__What is expected__.
Look through the data that follows and copy each line with the string "Locate".

»»

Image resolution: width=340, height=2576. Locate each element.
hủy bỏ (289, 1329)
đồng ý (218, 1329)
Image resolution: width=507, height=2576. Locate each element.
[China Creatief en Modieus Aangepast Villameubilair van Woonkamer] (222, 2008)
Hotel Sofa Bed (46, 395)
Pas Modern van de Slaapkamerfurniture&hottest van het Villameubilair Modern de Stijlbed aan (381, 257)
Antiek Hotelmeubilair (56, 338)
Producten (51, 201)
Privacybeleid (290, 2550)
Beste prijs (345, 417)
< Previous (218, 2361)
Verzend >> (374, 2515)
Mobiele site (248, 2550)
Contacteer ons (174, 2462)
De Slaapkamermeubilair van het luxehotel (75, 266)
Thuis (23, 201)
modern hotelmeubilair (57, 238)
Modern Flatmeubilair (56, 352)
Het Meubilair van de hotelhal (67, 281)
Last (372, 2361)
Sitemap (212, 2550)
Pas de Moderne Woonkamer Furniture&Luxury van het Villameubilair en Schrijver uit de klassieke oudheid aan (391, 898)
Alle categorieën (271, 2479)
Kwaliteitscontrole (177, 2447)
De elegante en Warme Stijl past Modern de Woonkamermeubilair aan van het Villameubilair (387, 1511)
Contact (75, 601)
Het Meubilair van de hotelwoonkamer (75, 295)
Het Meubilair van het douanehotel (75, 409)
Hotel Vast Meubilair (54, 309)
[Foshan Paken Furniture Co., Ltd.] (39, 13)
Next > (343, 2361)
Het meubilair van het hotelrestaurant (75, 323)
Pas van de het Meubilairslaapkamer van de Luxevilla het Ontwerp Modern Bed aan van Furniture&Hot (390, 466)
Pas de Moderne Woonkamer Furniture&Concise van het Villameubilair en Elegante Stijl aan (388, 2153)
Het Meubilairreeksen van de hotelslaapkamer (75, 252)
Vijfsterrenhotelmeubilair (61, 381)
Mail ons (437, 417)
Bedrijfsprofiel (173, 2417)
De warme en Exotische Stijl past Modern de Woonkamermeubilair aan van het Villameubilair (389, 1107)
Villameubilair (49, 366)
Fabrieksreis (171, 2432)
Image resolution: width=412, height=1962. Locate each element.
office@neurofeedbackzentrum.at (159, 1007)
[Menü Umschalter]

««

__Response__.
Image resolution: width=340, height=2576. Locate each element.
Image resolution: width=507, height=2576. Locate each element.
Image resolution: width=412, height=1962. Locate each element.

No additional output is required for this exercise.